Ezekiel 36:26; “And I will give you a new heart, and a new spirit I will put within you. And I will remove the heart of stone from your flesh and give you a heart of flesh.”
What was crazy was that while God was building a new foundation of hope in me, I was building my business and speaking hope and encouragement into others. It had to be legit and it forced me to testify to the goodness of God, to never give up. To keep fighting for those dreams even when it seems all hope is gone.
So now here I was, all these months later, learning to balance joy and sorrow and realizing how God equips both together. God has given me big dreams that includes you out there reading this. God is restoring his beloved back to himself. That’s you. That’s me. But before the work, the ministry, the social media… I have three beautiful little faces upstairs sleeping. They come first. God has called me to be their mother, and by design they’re pretty needy. They need their mama to hold them, teach them, feed them, be silly with them. I desperately want to be everything they need their mama to be. So if I build a huge business or ministry and only meet their physical needs… this is all going to be for naught. And thus the endless internal processing a month ago. How is this all going to work together?

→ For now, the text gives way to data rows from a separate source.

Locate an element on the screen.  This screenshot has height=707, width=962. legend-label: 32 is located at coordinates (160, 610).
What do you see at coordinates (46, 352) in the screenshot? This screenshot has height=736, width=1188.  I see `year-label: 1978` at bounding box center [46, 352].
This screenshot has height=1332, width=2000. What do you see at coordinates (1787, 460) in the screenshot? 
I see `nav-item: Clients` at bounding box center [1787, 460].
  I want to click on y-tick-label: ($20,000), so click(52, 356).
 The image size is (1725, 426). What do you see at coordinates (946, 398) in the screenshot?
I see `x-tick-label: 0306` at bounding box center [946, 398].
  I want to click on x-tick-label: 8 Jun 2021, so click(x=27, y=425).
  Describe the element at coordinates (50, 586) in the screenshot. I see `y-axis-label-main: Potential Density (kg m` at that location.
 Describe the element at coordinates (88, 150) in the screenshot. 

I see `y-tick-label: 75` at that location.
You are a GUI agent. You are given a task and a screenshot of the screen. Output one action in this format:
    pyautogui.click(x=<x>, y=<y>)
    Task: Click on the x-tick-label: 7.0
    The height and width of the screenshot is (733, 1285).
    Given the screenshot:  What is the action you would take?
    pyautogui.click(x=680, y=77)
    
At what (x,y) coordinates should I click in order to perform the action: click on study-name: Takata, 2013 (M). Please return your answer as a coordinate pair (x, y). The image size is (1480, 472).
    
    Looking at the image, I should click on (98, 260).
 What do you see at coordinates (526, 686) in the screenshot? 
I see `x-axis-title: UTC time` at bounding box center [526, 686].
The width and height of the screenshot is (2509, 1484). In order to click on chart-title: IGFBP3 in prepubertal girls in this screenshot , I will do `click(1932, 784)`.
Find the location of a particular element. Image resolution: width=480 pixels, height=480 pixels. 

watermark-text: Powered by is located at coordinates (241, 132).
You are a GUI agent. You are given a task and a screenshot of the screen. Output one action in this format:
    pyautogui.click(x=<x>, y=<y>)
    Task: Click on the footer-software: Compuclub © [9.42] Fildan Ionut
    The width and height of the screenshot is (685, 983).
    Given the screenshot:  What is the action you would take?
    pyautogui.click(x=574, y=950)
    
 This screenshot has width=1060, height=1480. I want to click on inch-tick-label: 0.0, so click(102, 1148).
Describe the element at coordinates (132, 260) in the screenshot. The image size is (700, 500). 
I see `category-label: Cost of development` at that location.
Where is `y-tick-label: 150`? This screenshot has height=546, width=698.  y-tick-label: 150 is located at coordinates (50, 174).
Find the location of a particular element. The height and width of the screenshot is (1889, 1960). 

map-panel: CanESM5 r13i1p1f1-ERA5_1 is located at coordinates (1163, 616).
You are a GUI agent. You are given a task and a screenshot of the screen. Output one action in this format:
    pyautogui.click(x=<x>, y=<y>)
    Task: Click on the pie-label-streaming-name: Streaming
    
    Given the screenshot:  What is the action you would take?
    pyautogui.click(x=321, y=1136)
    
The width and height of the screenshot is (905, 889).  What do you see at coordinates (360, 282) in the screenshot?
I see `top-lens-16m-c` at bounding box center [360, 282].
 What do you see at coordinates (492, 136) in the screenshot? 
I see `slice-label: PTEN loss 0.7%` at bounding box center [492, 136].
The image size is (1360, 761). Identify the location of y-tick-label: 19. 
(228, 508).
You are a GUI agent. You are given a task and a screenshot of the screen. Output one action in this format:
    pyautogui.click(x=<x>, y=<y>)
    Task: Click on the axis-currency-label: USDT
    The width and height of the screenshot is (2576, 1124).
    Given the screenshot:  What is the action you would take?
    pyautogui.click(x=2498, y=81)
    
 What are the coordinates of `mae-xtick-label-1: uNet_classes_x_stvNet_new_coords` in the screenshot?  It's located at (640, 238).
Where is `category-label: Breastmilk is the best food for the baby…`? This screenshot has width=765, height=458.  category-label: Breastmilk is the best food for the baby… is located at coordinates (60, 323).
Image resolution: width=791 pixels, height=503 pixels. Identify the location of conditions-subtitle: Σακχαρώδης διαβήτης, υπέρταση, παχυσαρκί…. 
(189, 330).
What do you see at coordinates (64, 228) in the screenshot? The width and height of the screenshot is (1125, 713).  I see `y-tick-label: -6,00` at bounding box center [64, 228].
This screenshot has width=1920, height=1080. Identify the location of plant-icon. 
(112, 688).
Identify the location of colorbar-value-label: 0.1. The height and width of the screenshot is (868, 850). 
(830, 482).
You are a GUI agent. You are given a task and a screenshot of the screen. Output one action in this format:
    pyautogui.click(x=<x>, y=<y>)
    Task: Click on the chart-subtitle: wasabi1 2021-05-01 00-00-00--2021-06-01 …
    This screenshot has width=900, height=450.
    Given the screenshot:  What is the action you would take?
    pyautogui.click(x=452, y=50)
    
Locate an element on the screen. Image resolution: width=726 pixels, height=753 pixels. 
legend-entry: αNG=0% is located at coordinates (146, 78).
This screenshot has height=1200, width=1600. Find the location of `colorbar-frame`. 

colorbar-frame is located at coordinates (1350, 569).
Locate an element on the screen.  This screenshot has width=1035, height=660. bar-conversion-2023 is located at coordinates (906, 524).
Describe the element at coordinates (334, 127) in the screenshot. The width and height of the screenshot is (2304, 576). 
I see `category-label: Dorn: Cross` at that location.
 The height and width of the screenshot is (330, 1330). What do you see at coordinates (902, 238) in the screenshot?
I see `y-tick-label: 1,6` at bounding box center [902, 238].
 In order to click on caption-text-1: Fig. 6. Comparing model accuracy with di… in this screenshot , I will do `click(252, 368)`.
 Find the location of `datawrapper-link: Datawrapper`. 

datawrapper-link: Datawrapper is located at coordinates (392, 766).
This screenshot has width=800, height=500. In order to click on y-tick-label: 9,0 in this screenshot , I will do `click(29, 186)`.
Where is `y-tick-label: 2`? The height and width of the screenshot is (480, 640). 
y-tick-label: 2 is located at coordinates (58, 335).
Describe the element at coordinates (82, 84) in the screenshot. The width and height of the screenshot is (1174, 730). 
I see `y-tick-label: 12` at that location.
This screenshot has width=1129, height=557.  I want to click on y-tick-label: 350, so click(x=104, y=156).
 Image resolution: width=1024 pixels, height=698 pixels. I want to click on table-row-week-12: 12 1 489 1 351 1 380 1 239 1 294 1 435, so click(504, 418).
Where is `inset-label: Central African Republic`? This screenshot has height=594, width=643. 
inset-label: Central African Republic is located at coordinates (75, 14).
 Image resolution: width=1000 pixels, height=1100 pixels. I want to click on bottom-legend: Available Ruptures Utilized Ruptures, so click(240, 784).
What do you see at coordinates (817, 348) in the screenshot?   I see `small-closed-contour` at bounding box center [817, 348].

Jeremiah 29:11; “For I know the plans I have for you,” declares the LORD, “plans to prosper you and not to harm you, plans to give you hope and a future.”
I do know the dreams that God has promised me. I do know what he’s equipped me with and what he’s doing in me. I do know what my priorities are. It’s been a process and it will continue to be. So with my day planner as my BFF, I’ll be intentionally scheduling these things out, being strategic on time, money, and projects. I can be the cute little tortoise and do one thing (day) at a time, intentionally and with excellence, raise these beautiful children to know who’s they are and what they’re capable of. I can continue reaching out to you guys out there and my community to spur you on towards greatness and giving you inspiration on how to do that. I can teach and guide my team and business to grow and impact Michigan. It’s all going to happen guys and I am so incredibly excited for it all. But it’s going to be a process and I’m going to take my time to do it right and not forsake my family.
So be brave with me please. Please pray for me. I’m praying for you. Be bold. Hide God’s word in your heart. Memorize that scripture. It’s your armor and sword against the garbage the devil throws at you. We are sons and daughters. Princes and princesses of the Most High God. He’s got this. He’s got you.